By Wednesday, Charlie Flanagan, Minister for Children and Youth Affairs, was sufficiently concerned to describe the revelations as “a shocking reminder of a darker past in Ireland when our children were not cherished as they should have been”.
Further details are gradually oozing their way across newsprint and the airwaves. Whatever we subsequently learn about this squalid story, it can’t be denied that the Catholic Church has had another bad week. (That organisation doesn’t have too many good ones these days.)
Even Pope Francis, hitherto something of a PR master, managed to queer the pitch by castigating couples who, while cherishing their pets, elect not to have children. Understandably enough, remembering indentured servitude in the Magdalene laundries and feet-dragging on the sexual abuse of children, most commentators treated that story as a slice of light relief.
The grim gossip that still hovers around the Tuam scandal offers no such invitations to levity. An outside observer might reasonably conclude that the church was now finished as a cultural and social force in this country.
Indeed, articles in the New York Times, the Guardian and the Washington Post have all wrung hands furiously while talking readers through this week’s revelations. As if to fan rumours of his own imminent demise, Diarmuid Martin, Archbishop of Dublin, popped up to admit that there are only two priests under the age of 40 in Dublin.
Mass hysteriaAnd yet. Last month the streets teemed with dolled-up children making their way to and from First Communions. The average couple still gets married in church. The vast majority of newborn babies are baptised. Even secular cremations tend to take place in grey rooms decorated with stone crosses and images of the suffering Christ. The number of Mass-goers may have declined, but the church still stands by to legitimise our coming in, our coming together and our passing on.
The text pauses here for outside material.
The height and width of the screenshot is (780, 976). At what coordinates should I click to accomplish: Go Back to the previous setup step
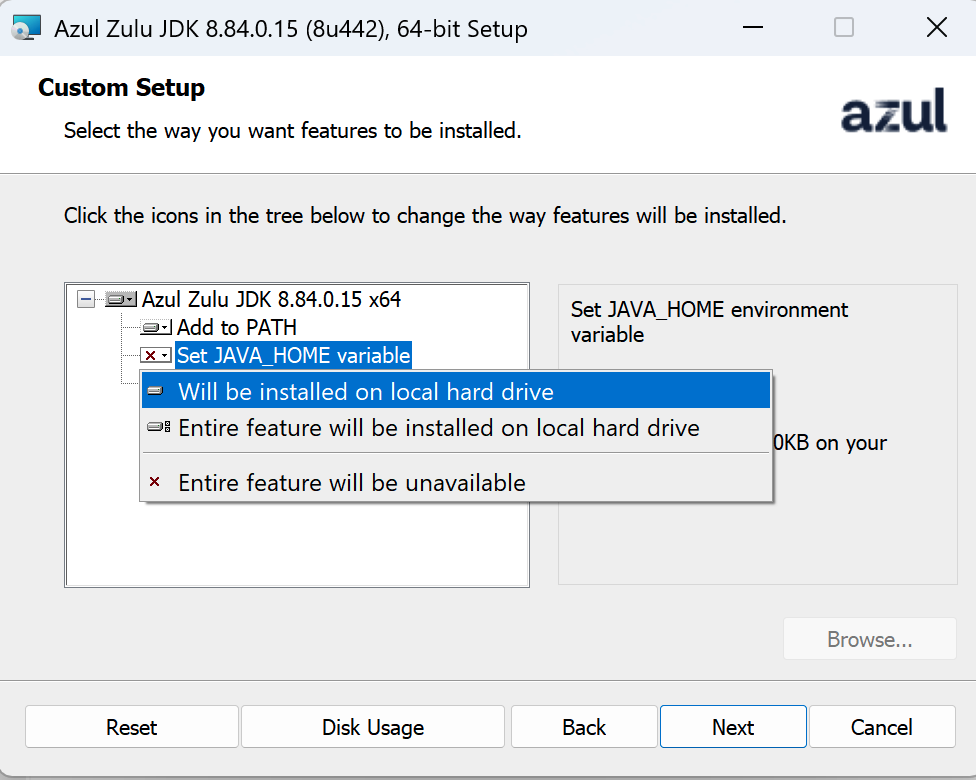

Obviously, one can have no serious argument with people of faith – a self-definition that positively revels in rejection of logical thought – who marry, baptise, confirm and bury their dead within the bosom of the church. Wiccans, snake handlers and Jedi Knights are also welcome to their rites and superstitions. However, after all that has been revealed, the time has surely come to raise eyebrows at the agnostics, atheists and the loosely committed who go through these rituals because they “like the tradition” or don’t want to upset older relatives.
Many non-believers of my generation convinced themselves they were the last heathens who, terrified of fanged, rosary-swinging aunts, would feel compelled to marry in church. It still goes on.
Creepy CommunionThe last few decades have seen an avalanche of stories about clerics who, while observing the approved sex-hating doctrines in public, spent their evenings abusing authority to rape vulnerable children. Yet, each spring, thousands of non-believers still allow their prepubescent daughters to don wedding dresses for the distinctly creepy, coquettish ritual that is First Communion.
“Ah, but they’d feel left out if they were the only ones not going through it,” I hear my imaginary opponent say. Now, there’s a circular argument. If only properly committed Catholics propelled their children through First Communion, no such sense of exclusion would apply.
It is, of course, impossible to address this subject without considering the continuing influence of the churches on education. Those parents who refuse to baptise their children – as Catholic, Protestant or whatever – have the right to fume at non-believers who, eager to gain a place at the school of their choice, cross their fingers, hold their tongues and allow little foreheads to be wetted. One could argue that, though the practice may by cynical, dishonest and shameless, these psuedo-Christians do at least have some practical end in mind. But their actions only serve to bolster the clerics’ hold on the levers of pedagogy.
We’re not asking for much here. If you don’t approve of the church then don’t take part in its rituals. Your dad will surely still love you if you allow his grandchild to defer any induction into organised religion until he or she is old enough to vote. Get married on the beach to the strains of Robbie Williams. Celebrate the latest birth with a trip to the dodgems. When you die just have your corpse flung onto the nearest bonfire. After all, as we’ve learned recently, there are less dignified ways to dispose of a body.